**WHAT YOU HAVE TO DO:** What is the number of lines in these records with "screenshot" in them? Answer with that number only.

[Dataset entries]
"""

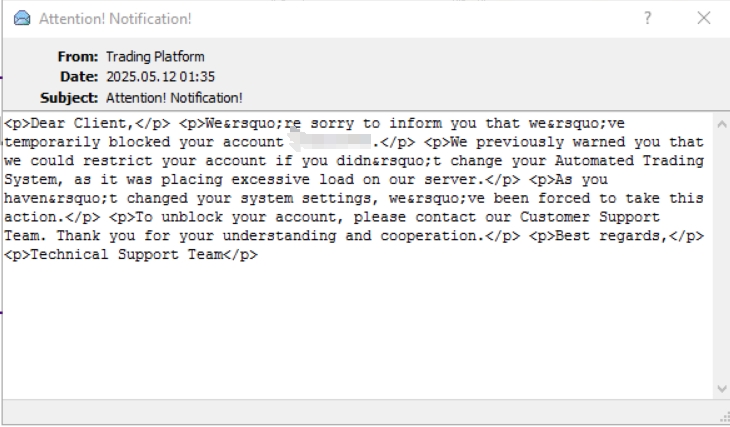
Task: Click the window title text
Action: click(115, 18)
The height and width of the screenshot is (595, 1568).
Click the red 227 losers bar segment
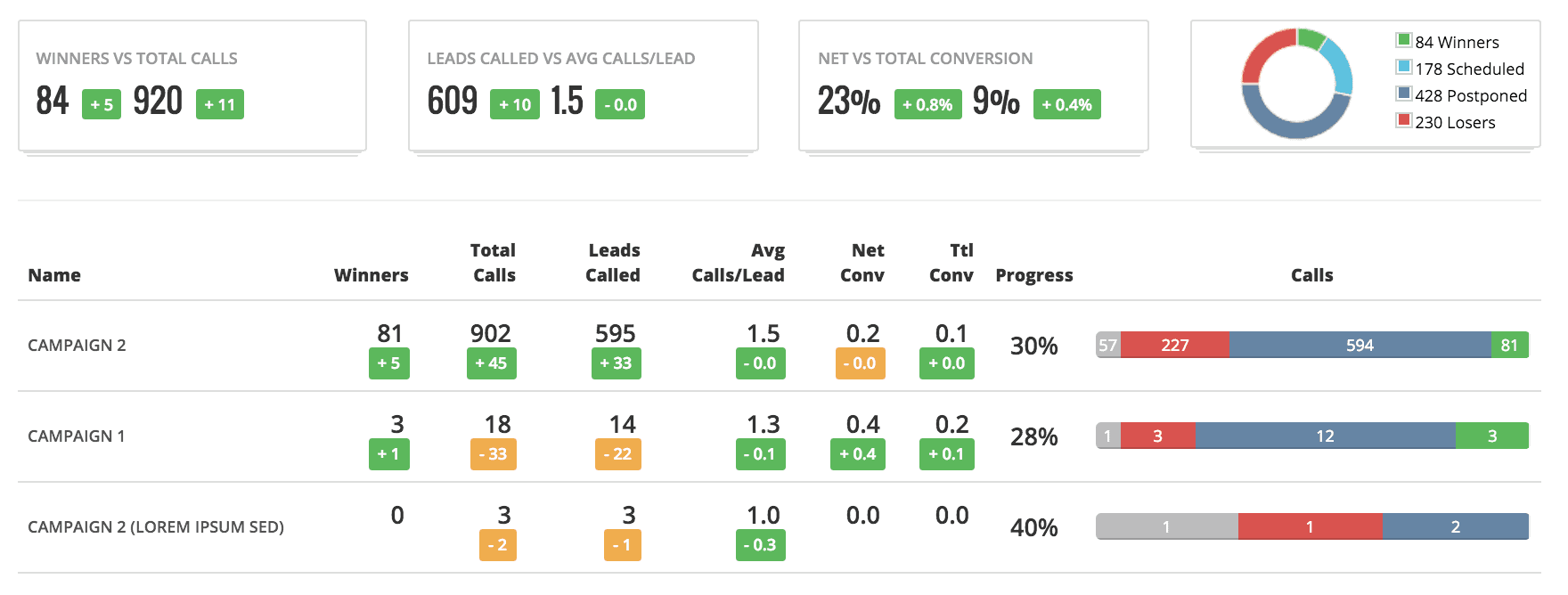(x=1174, y=346)
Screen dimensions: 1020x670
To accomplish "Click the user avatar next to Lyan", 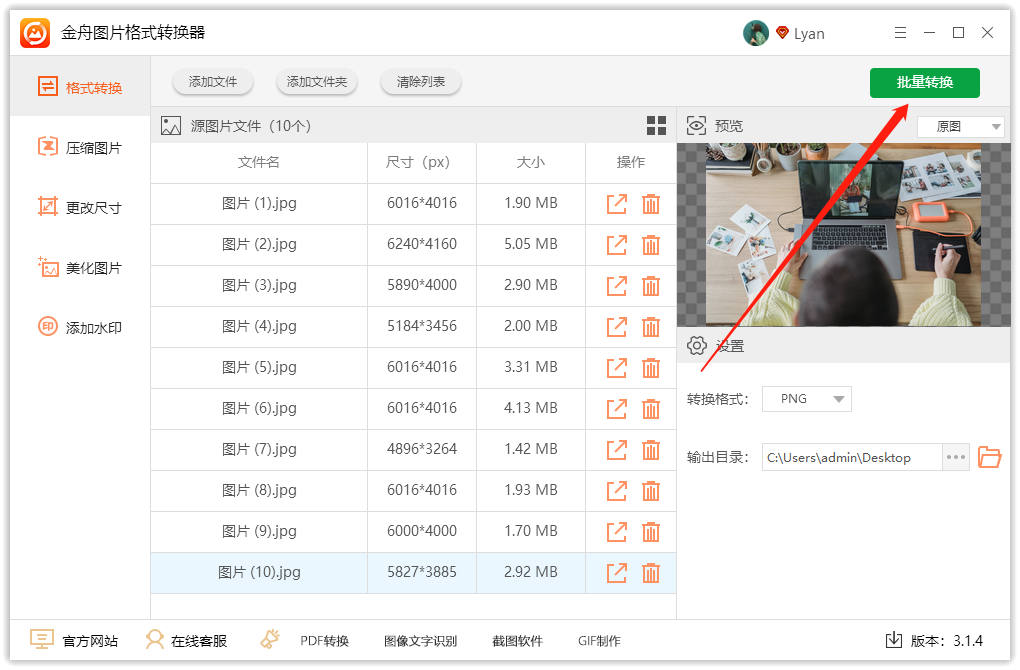I will (755, 33).
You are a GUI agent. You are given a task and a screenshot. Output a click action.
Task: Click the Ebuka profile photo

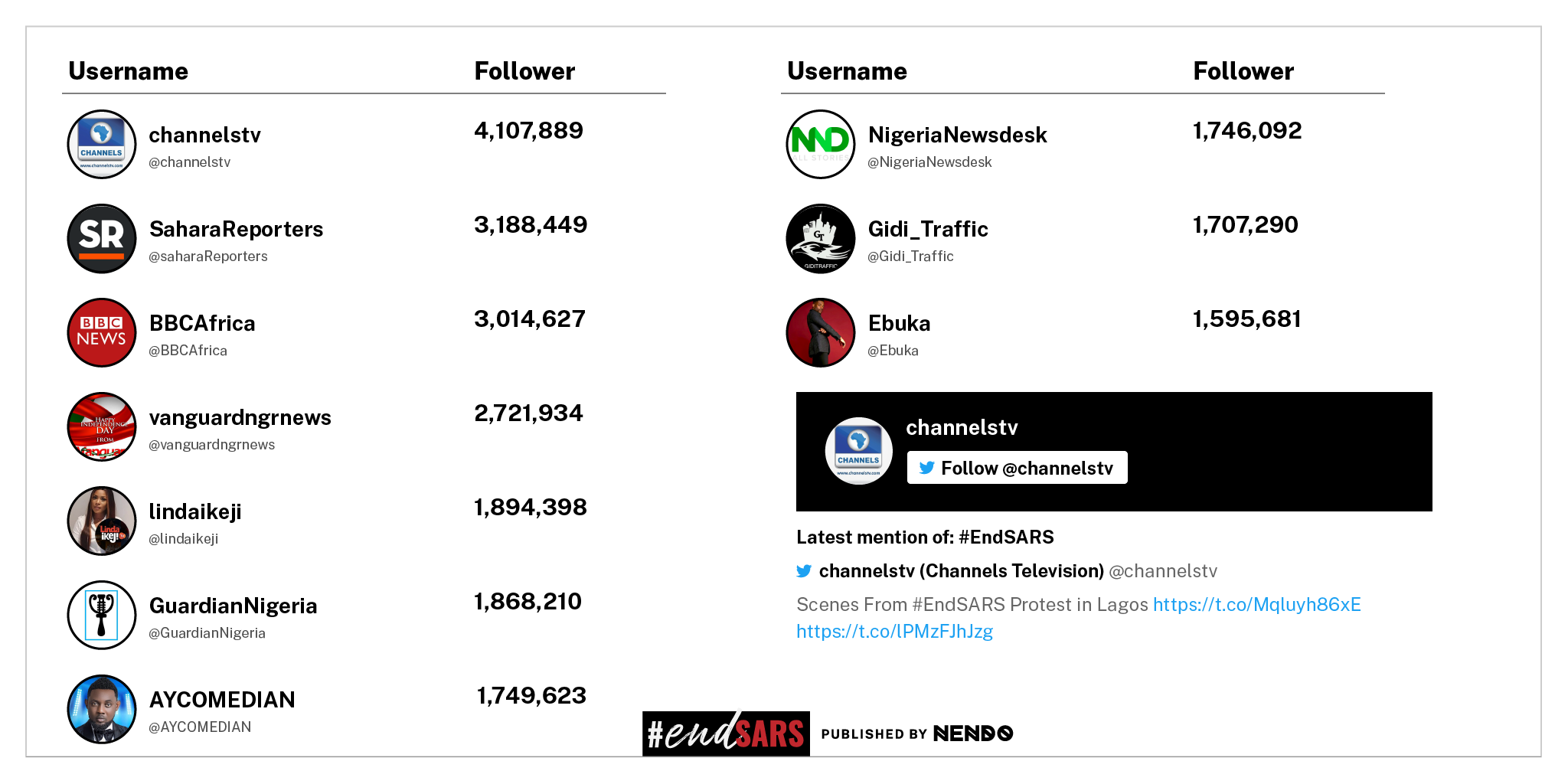(x=821, y=332)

"""

**OUTPUT FOR THIS EXERCISE:** 2